There were two casualties that day: test pilot Gary Oleshfski, and the very concept of the Helistat. The program, which was already far over budget, was immediately cancelled. As the meme goes: if I had a nickel for every type of aircraft whose entire class was discredited by a single example crashing at Lakehurst, NJ due to an avoidable design fault, I’d have two nickels. Which isn’t a lot but it’s weird it happened twice.
No Second Chances

The SkyHook might have flown by 2014, if it wasn’t for the credit crunch.
Image: Boeing.
Piasecki Aircraft Corporation sought to find another patron to finish the design after the crash. They had been shopping it around to the construction, oil, and shipping industries along with the military before things went pear shaped. Their patent expired in 2003, and a Canadian company called SkyHook attempted to revive the Helistat concept, but a combination of the history of the crash and the sheer weirdness of the concept kept investors at bay, in spite of a partnership with Boeing. The SkyHook was perhaps also a victim of remarkably bad timing, as they were ready to start construction in 2008, a year not known for easy credit.
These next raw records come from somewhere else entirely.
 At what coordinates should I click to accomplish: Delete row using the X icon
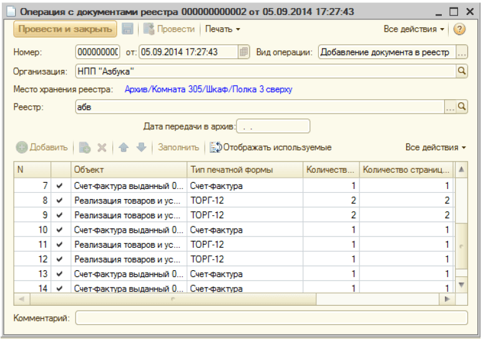pyautogui.click(x=102, y=148)
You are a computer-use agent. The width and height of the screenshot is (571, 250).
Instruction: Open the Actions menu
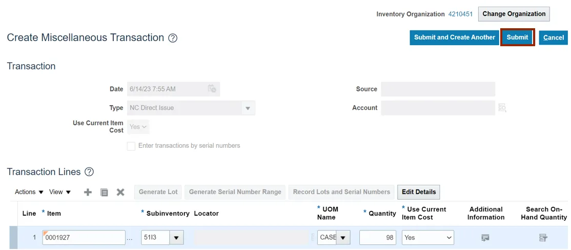(x=29, y=192)
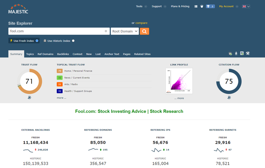Image resolution: width=265 pixels, height=168 pixels.
Task: Select the Use Historic Index radio button
Action: (73, 41)
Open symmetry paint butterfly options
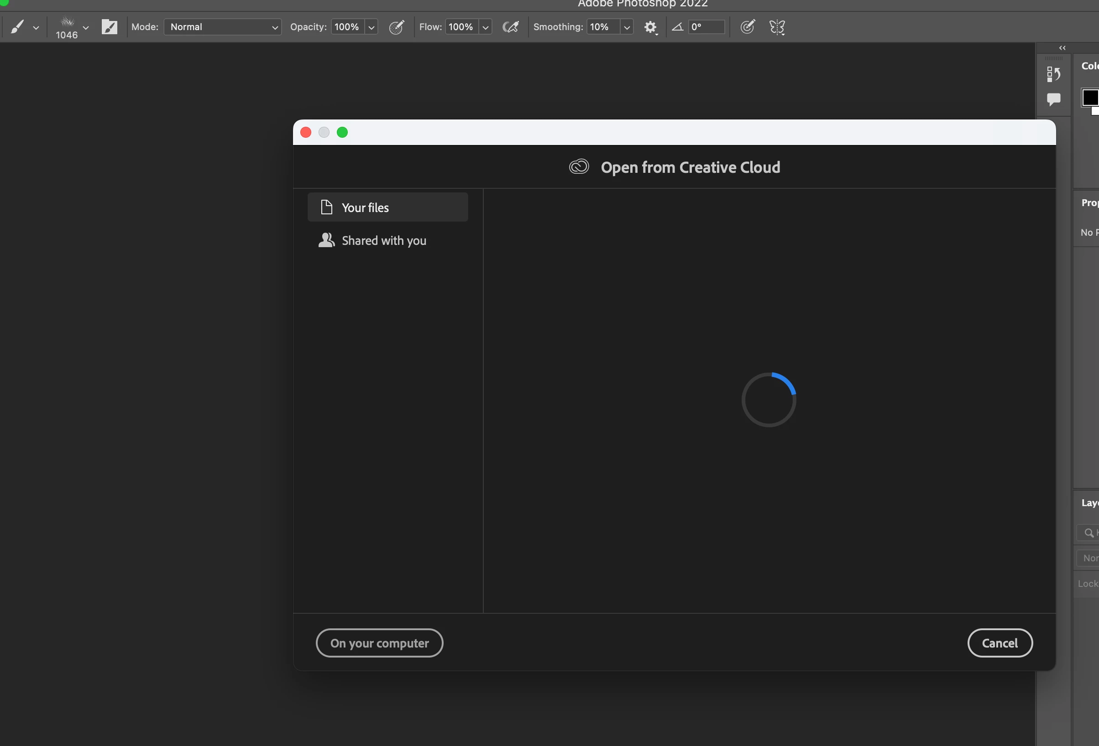Viewport: 1099px width, 746px height. pyautogui.click(x=777, y=27)
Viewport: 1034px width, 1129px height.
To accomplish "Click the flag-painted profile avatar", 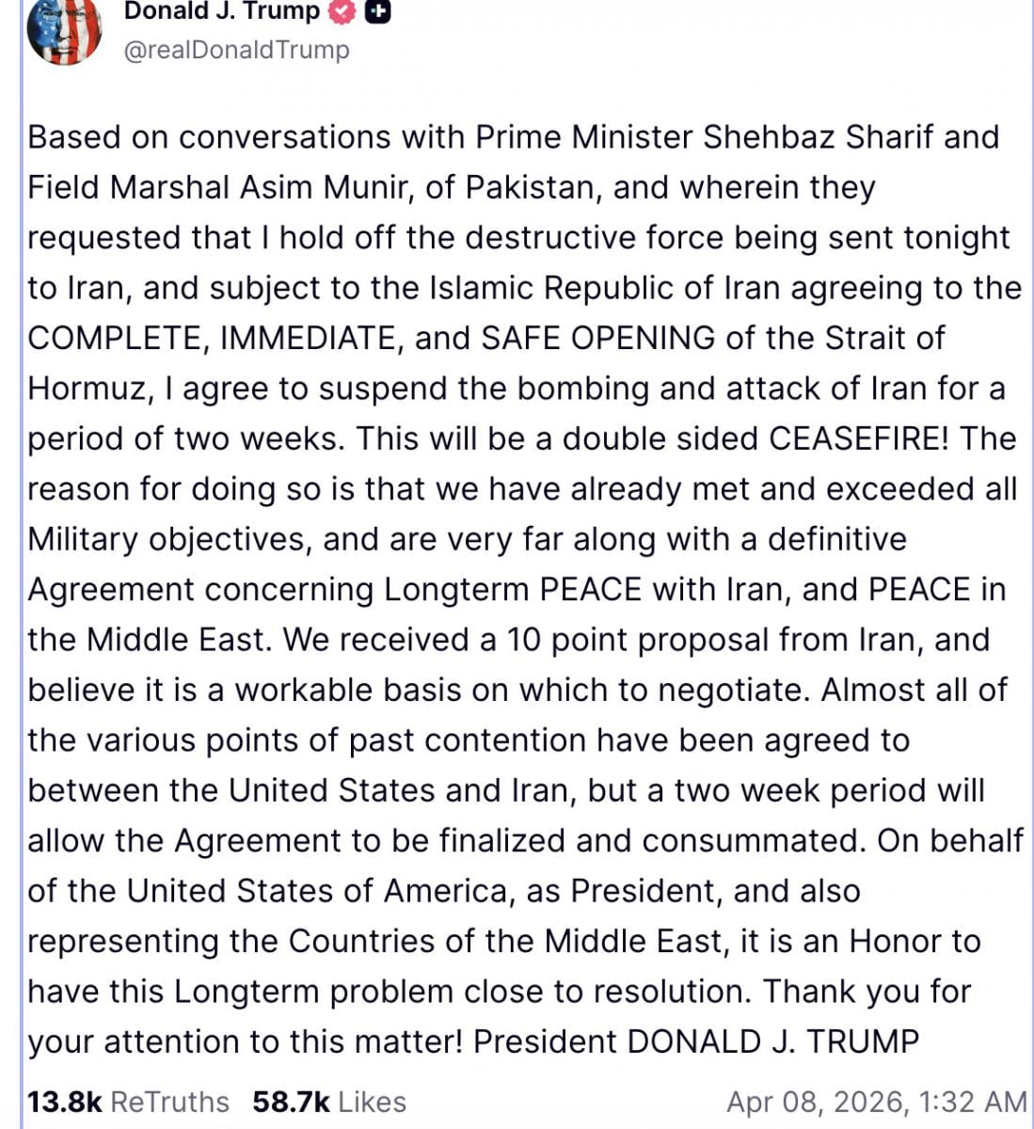I will 64,30.
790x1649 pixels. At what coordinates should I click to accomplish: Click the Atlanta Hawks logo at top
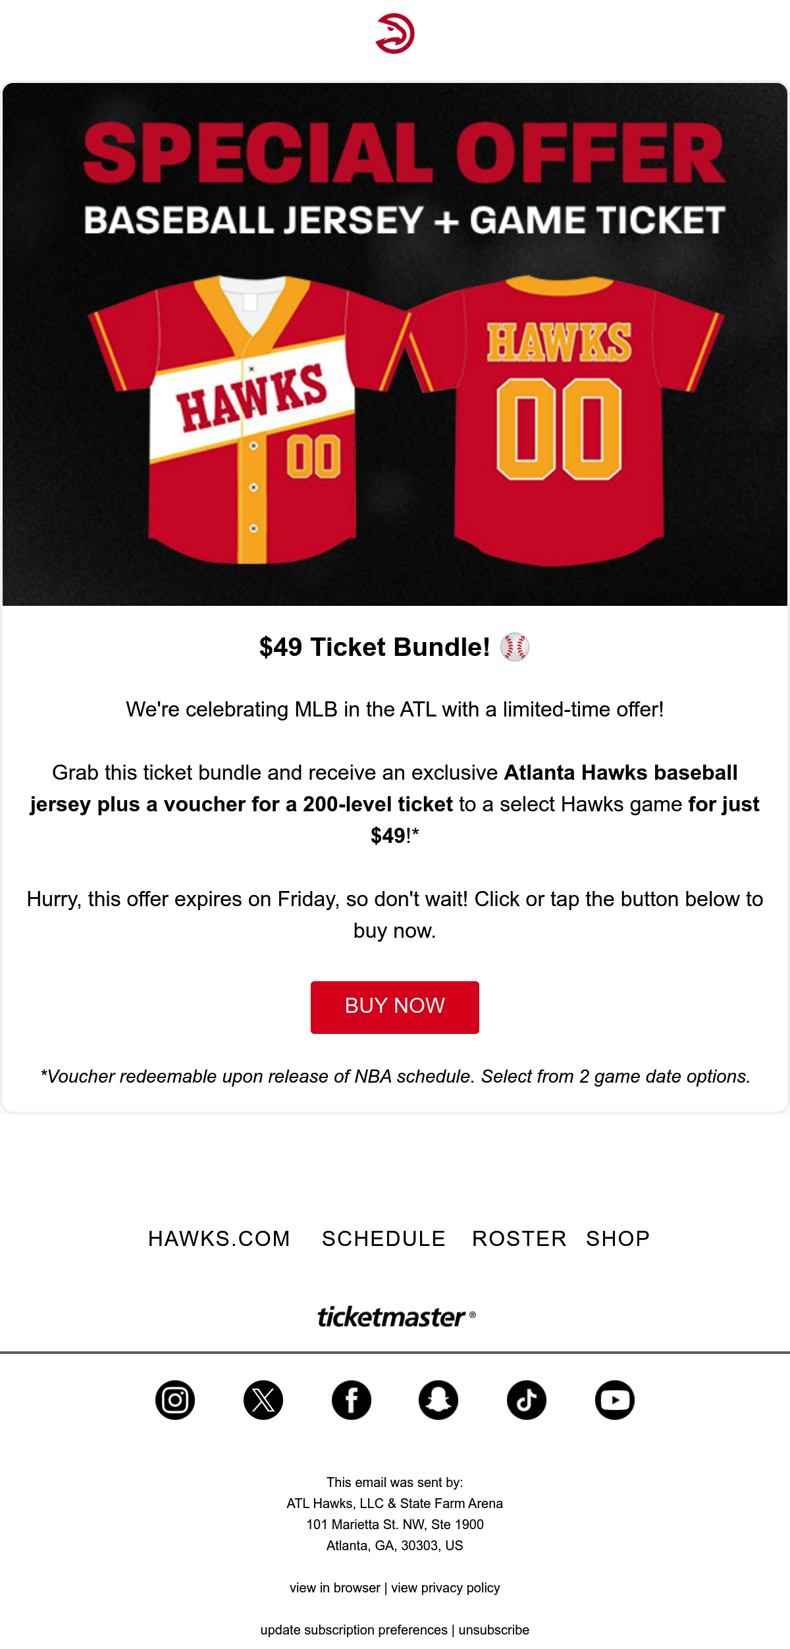pos(395,34)
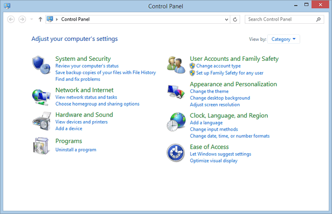This screenshot has height=214, width=332.
Task: Click Add a device link
Action: click(x=69, y=128)
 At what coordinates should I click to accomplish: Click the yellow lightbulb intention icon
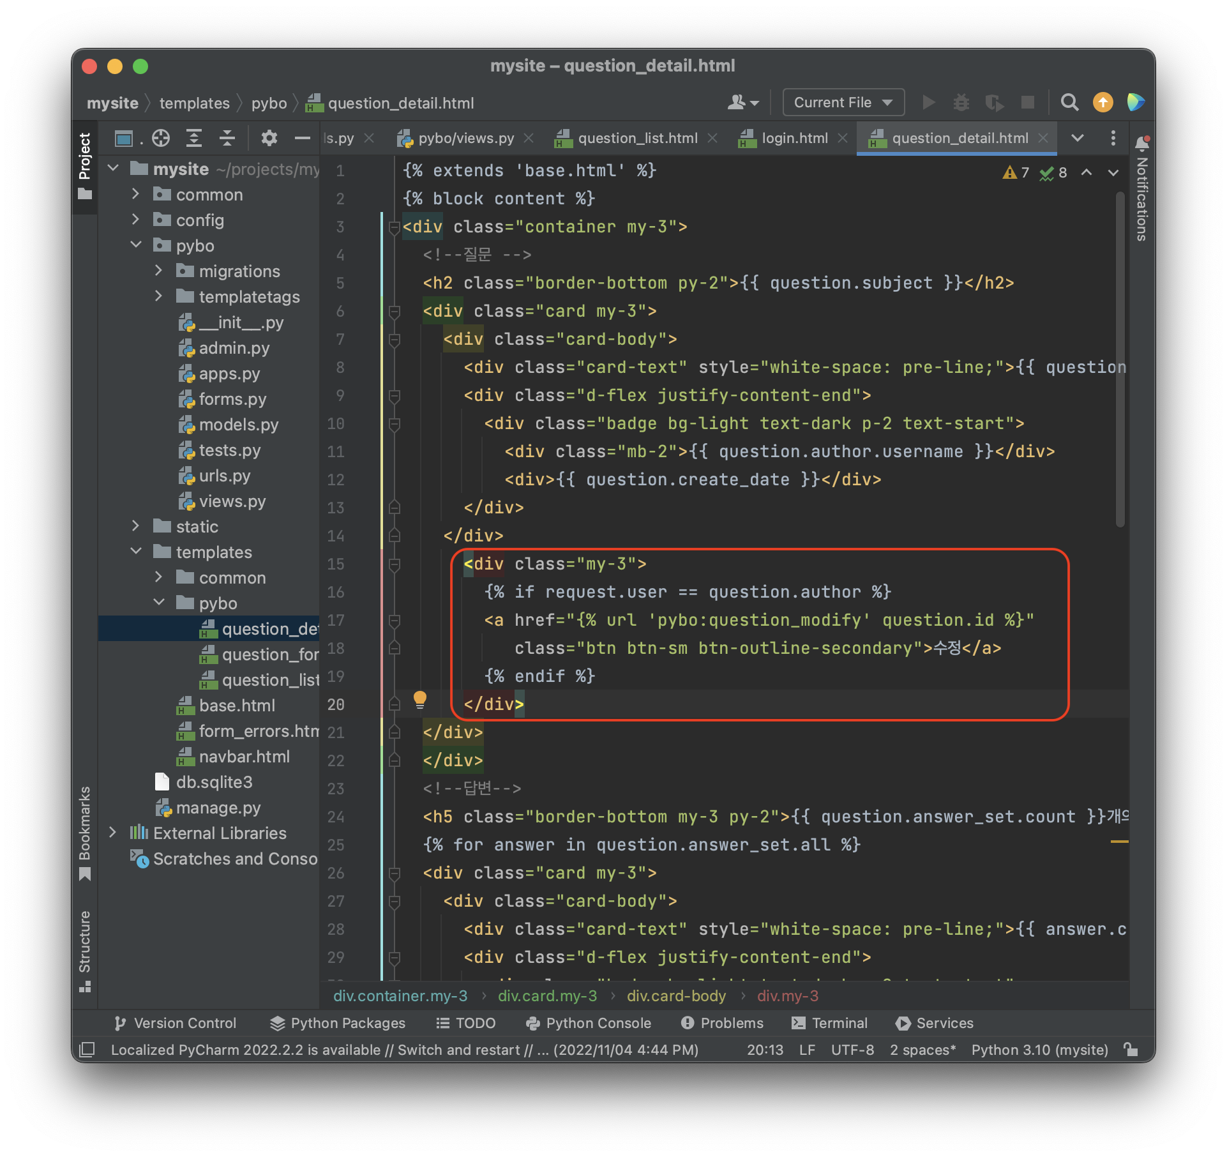point(419,699)
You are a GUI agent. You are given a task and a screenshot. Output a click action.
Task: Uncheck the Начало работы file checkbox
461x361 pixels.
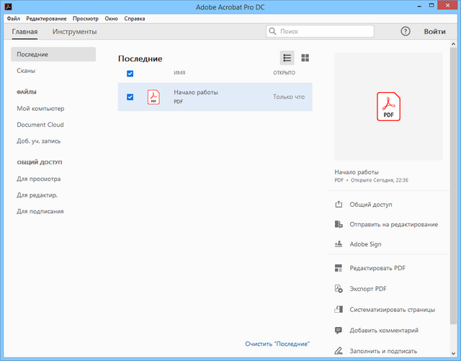click(x=130, y=97)
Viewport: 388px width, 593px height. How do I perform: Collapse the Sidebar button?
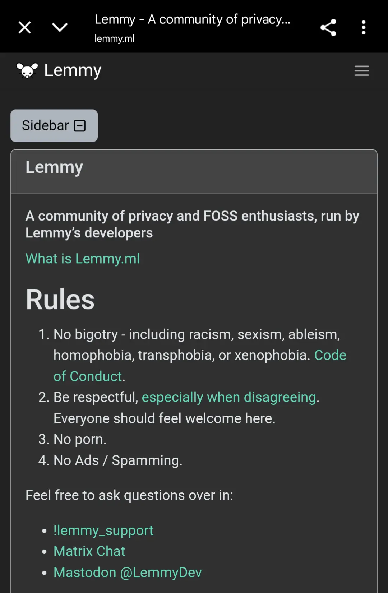coord(54,126)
Still, we recently saw [rctestflight] demonstrate what you can do with collective control on a quadcopter– all you’d need to do would be strap a balloon to it, and you’d be most of the way to reviving the Helistat. If anyone tries that, please send a tip, and we can argue which is more of a hack: that hypothetical project, or the time a guy bolted four helicopters to a busted old blimp.